(Beginning of TEXT PASSAGE)

Can Turkey’s Anti-Terrorism Cooperation with Iran Lead to a Strategic Partnership?

Publication: Terrorism Focus Volume: 5 Issue: 24

Turkish Land Forces Commander General Ilker Basbug surprised some by announcing a partnership between Turkey and Iran in the fight against the Kurdistan Workers’ Party (PKK) terrorist organization (Cumhuriyet, June 6). In fact, the debate on choosing Iran as a close partner is not new. In 2002, the then secretary of the National Security Council, General Tuncer Kilinc, suggested that “Turkey should be in search of new partnerships with Iran and Russia because the European Union does not help us at all” (Turkish Daily News, March 9, 2002; Sabah, March 3). The general’s remarks received harsh criticism from the Turkish press and other political observers at the time (Central Asia-Caucasus Analyst, May 8, 2002).

(End of TEXT PASSAGE)
(Beginning of THE DATA)

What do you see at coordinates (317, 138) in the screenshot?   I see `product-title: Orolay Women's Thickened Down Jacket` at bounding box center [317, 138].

(End of THE DATA)

- REQUIREMENT A -
In the article on Turkey and Iran, write out the passage starting with "Can Turkey’s Anti-Terrorism" and going on through "May 8, 2002).", substituting "sharp criticism" for "harsh criticism".
- REQUIREMENT B -
Please answer these questions from the article on Turkey and Iran:
(i) Who announced a partnership between Turkey and Iran against the PKK?
(ii) In what year did General Tuncer Kilinc suggest new partnerships with Iran and Russia?
(iii) What does the abbreviation PKK stand for?

- EXERCISE RESULT A -
Can Turkey’s Anti-Terrorism Cooperation with Iran Lead to a Strategic Partnership?

Publication: Terrorism Focus Volume: 5 Issue: 24

Turkish Land Forces Commander General Ilker Basbug surprised some by announcing a partnership between Turkey and Iran in the fight against the Kurdistan Workers’ Party (PKK) terrorist organization (Cumhuriyet, June 6). In fact, the debate on choosing Iran as a close partner is not new. In 2002, the then secretary of the National Security Council, General Tuncer Kilinc, suggested that “Turkey should be in search of new partnerships with Iran and Russia because the European Union does not help us at all” (Turkish Daily News, March 9, 2002; Sabah, March 3). The general’s remarks received sharp criticism from the Turkish press and other political observers at the time (Central Asia-Caucasus Analyst, May 8, 2002).

- EXERCISE RESULT B -
(i) Turkish Land Forces Commander General Ilker Basbug
(ii) 2002
(iii) Kurdistan Workers' Party